■ Problem description ■
Every line of the records that holds the word "gray" should be copied out.

■ Material shown ■
——
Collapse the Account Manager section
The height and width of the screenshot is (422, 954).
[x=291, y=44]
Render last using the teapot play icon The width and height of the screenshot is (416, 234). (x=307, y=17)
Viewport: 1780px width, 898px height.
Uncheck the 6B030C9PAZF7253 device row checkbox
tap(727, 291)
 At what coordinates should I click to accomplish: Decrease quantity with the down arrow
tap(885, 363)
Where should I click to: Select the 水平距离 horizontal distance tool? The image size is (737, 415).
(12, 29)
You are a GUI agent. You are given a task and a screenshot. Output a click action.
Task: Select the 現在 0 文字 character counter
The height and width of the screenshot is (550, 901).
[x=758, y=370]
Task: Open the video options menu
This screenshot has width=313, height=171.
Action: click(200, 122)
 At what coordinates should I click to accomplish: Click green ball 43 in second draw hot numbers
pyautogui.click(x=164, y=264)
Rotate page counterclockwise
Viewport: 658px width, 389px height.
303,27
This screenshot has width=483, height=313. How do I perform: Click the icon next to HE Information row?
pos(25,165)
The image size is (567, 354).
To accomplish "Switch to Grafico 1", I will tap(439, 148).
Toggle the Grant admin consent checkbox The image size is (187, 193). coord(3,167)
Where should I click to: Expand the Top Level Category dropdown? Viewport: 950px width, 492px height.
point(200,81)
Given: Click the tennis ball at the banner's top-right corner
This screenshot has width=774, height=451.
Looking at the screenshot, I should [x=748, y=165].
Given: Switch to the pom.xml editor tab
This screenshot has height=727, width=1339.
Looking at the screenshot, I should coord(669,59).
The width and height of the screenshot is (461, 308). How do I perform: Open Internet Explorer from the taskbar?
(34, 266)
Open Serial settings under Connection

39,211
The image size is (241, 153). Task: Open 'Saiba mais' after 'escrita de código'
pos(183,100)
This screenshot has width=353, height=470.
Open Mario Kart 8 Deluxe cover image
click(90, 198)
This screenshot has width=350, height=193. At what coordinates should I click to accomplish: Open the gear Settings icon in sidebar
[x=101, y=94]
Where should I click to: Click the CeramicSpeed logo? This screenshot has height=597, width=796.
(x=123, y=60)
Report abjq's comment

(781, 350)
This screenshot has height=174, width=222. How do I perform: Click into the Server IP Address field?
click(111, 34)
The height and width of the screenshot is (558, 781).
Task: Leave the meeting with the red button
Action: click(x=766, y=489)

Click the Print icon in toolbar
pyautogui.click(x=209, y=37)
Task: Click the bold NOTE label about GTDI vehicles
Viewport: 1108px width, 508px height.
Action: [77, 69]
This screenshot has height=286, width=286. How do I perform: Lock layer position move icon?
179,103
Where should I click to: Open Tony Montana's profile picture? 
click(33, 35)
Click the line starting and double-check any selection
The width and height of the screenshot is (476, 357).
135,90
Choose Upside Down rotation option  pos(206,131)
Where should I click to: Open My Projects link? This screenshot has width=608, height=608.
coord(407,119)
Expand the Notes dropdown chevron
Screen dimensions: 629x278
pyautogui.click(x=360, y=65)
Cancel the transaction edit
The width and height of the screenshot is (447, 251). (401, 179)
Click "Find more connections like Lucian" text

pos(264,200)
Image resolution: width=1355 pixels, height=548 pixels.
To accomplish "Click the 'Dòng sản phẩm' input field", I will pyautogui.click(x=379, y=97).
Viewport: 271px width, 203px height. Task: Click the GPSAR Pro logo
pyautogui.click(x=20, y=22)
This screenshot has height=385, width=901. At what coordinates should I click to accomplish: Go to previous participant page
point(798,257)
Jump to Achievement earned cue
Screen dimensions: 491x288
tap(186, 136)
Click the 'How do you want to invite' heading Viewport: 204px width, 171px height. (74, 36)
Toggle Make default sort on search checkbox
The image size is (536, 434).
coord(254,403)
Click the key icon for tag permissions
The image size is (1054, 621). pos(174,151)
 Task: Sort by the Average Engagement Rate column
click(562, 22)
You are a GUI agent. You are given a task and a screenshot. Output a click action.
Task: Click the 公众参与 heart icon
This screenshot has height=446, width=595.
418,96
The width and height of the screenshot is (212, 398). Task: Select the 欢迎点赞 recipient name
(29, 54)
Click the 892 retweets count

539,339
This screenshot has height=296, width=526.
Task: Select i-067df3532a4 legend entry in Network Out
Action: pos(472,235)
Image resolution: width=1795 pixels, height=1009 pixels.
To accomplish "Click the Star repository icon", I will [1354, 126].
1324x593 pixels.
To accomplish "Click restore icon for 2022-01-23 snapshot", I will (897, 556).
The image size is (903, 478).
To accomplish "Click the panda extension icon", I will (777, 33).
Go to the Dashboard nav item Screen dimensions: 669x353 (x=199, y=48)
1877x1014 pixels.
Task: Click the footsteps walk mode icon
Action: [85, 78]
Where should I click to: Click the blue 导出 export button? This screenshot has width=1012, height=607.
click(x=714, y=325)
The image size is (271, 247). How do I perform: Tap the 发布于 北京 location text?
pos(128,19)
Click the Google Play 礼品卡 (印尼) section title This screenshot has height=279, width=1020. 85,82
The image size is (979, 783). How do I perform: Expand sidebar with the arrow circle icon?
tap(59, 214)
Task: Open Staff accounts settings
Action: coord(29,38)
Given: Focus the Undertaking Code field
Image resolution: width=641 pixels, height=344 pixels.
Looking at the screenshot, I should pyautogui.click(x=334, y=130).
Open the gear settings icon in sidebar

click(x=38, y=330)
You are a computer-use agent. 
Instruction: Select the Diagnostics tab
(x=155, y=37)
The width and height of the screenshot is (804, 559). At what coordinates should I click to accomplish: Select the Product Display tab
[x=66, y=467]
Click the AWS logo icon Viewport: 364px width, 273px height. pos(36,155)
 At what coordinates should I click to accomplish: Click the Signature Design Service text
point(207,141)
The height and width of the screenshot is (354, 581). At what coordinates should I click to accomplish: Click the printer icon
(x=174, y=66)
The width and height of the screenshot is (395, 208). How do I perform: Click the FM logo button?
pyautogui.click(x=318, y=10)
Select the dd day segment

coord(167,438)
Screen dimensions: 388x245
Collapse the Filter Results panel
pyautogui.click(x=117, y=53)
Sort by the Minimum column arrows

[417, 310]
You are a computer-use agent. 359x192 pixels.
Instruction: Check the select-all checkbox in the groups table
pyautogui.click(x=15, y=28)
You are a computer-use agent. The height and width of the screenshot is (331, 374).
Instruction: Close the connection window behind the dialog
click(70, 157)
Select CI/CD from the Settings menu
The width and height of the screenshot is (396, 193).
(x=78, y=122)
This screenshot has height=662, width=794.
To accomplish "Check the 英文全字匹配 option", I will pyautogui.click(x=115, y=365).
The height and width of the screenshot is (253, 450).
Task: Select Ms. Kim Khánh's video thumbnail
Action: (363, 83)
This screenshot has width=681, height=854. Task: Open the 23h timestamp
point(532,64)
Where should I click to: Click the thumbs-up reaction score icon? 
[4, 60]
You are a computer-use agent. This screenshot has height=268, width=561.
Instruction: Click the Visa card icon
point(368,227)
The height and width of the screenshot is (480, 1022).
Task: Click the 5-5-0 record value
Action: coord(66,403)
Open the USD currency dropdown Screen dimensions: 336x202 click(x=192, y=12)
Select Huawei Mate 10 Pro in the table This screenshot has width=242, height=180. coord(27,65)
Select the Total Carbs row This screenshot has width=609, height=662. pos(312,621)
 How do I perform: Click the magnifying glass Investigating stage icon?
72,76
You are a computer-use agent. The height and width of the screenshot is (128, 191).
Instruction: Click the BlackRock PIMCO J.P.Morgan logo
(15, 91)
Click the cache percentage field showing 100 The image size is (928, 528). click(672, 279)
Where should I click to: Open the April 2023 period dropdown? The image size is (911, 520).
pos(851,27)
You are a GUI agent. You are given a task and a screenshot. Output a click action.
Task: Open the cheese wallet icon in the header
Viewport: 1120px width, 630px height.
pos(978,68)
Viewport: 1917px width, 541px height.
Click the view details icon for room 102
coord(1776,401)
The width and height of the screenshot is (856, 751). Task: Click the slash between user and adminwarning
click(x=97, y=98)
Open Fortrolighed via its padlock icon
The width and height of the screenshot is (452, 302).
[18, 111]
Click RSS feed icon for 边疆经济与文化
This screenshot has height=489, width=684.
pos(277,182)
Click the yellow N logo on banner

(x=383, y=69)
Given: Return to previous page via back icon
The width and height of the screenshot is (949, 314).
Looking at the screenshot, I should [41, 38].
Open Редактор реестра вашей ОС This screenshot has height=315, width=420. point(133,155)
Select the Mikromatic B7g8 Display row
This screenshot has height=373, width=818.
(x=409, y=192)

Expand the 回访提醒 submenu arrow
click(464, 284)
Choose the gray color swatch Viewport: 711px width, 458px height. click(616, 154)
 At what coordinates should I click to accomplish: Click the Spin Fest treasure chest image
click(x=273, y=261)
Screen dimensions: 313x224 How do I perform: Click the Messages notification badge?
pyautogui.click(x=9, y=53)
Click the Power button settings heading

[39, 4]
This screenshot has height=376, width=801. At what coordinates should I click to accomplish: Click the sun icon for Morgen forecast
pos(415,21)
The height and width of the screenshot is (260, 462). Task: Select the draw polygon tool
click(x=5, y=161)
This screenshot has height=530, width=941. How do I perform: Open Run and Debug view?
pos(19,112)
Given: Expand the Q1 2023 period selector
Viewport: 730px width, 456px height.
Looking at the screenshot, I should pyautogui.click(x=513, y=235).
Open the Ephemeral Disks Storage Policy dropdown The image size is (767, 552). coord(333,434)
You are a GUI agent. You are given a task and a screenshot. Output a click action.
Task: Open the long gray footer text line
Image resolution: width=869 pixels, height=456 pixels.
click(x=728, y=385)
——
■ Solution to this problem ■
Choose the gray color swatch Viewport: 711px width, 458px height. click(616, 154)
Task: Open the long gray footer text line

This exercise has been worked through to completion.